The monthly results in September extend an industry upswing that started in early 2010 and encompasses 91 consecutive months of RevPAR growth, according to Jan Freitag, STR’s senior vice president of lodging insights. That current streak is one of the longest on record. Occupancy of 69.7 percent in the month of September marked a hefty gain of 100 basis points from one year ago and was driven by one-off events. Major hurricanes filled hotels in Florida and Texas with displaced residents, media and relief workers, Freitag explained, more than offsetting a decline in travel related to the shift of Jewish holidays to September this year.

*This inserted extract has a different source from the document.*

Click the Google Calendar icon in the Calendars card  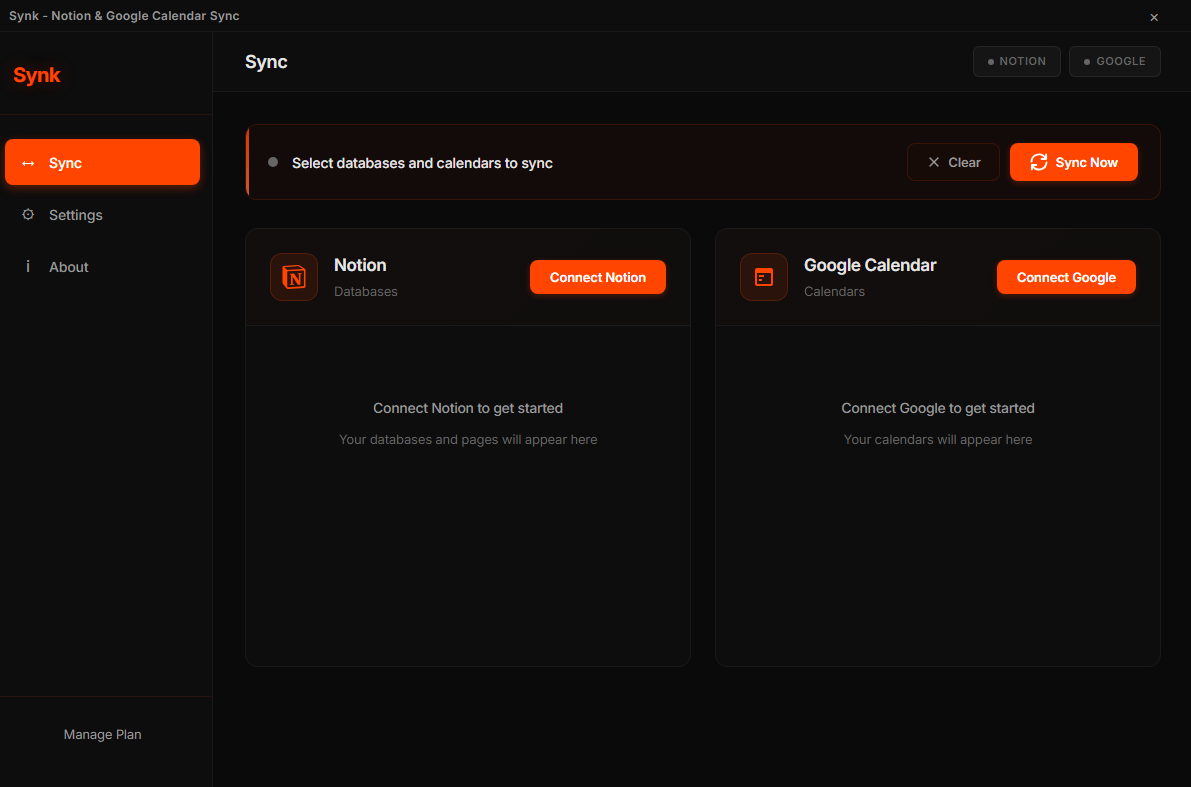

The two natural disasters lifted the number of occupied rooms in September to a record 108 million. All of the increase can be attributed to the events in Florida and Houston, Freitag said, and the states also had a disproportionate impact on nationwide statistics. “If you look at [national] RevPAR growth of 2.6 percent in September, if Florida and Texas are taken out, total U.S. RevPAR growth is only 0.7 percent,” he reported.
Large markets
The performance of large markets in Florida and Texas also stood out in September, Freitag pointed out. Monthly RevPAR in Orlando soared nearly 25 percent, while September occupancy climbed more than 800 basis points to 76.3 percent. Houston’s occupancy rate jumped from less than 60 percent in September last year to more than 85 percent in 2017. A 60.5 percent rise in RevPAR also lifted the year-to-date to 1.8 percent, erasing a decline in RevPAR over the preceding eight months related to a supply increase and corresponding drop in the occupancy rate.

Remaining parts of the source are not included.